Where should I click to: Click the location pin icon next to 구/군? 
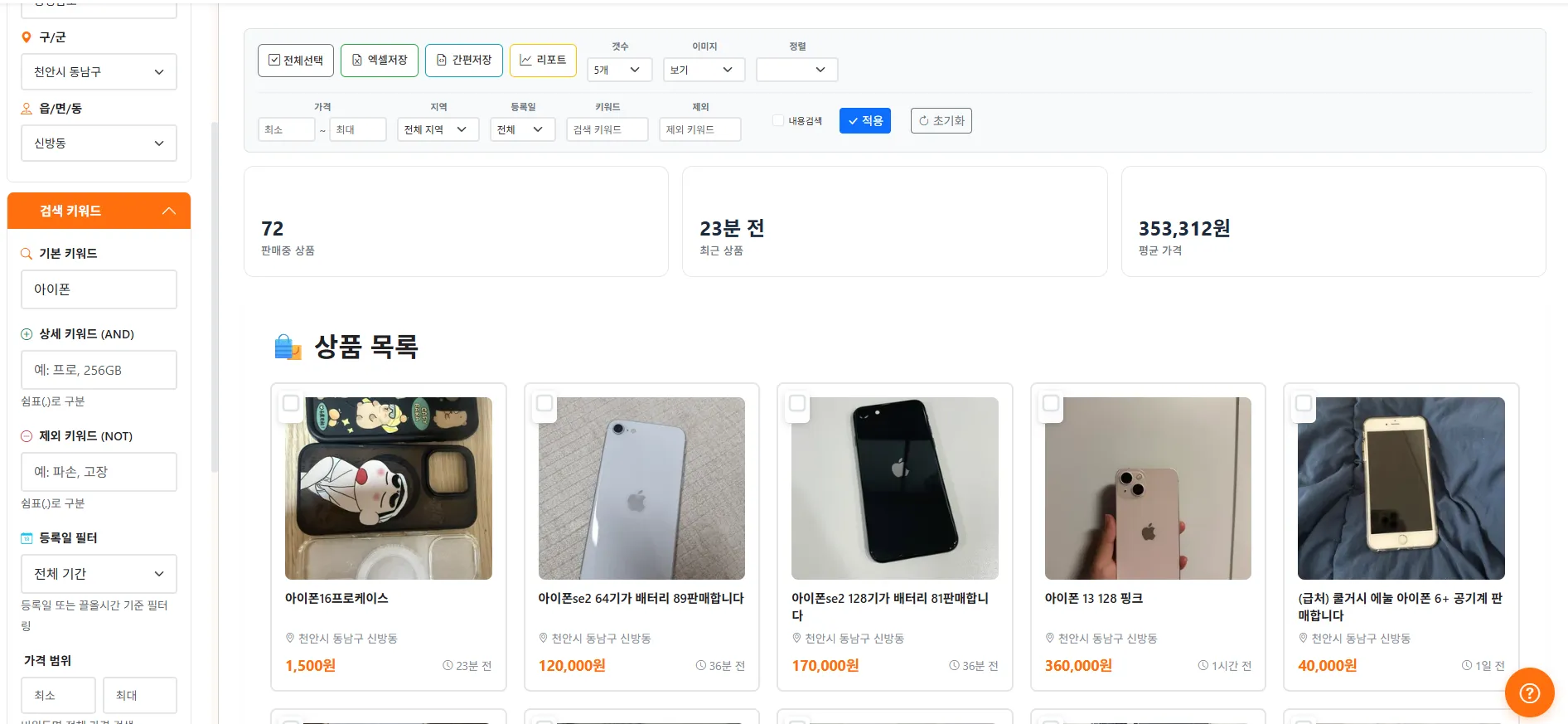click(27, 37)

§

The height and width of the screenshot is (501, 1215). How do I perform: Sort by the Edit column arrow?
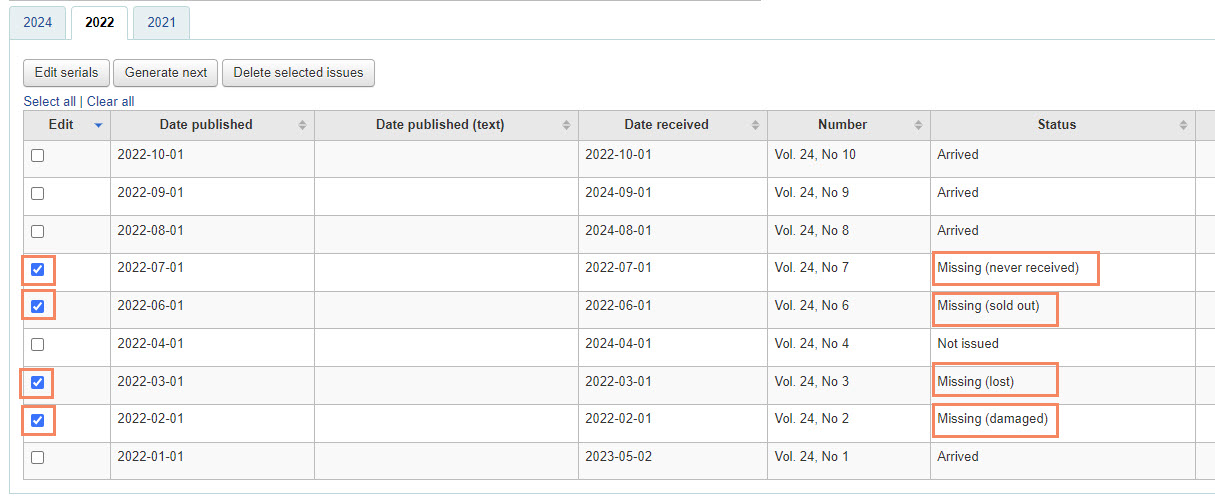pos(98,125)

§

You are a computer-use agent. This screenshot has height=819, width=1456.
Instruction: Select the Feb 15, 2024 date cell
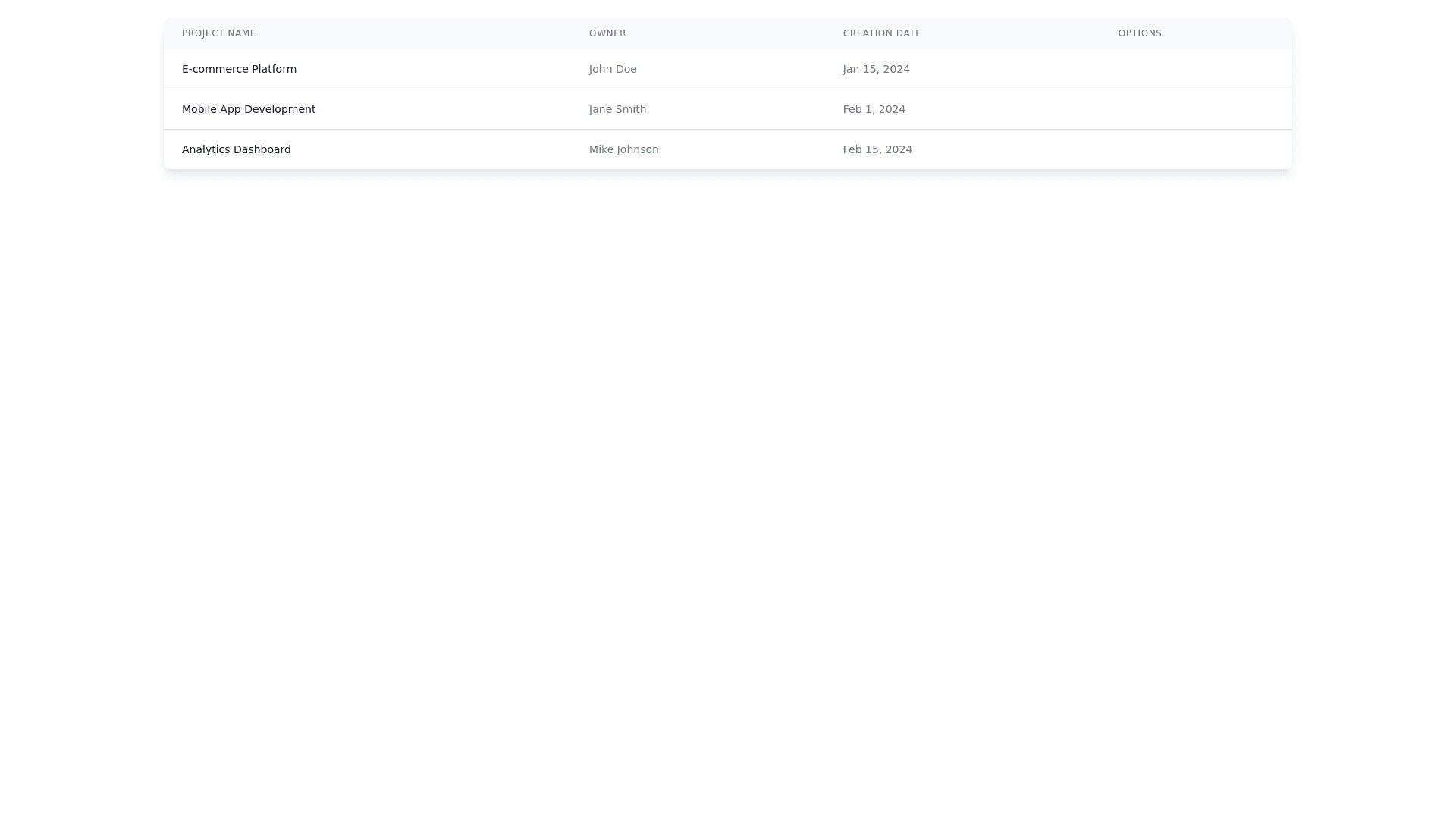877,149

§

> [Exercise objective] Replace "location pin icon" with "map marker icon" in the lines beginning with the one containing "Where should I" and ending with the one containing "click(27, 37)", and give back only those lines with nothing else altered. Do not include the pictures.

> [Solution to this problem]
Where should I click to: Click the map marker icon next to 구/군? 
click(27, 37)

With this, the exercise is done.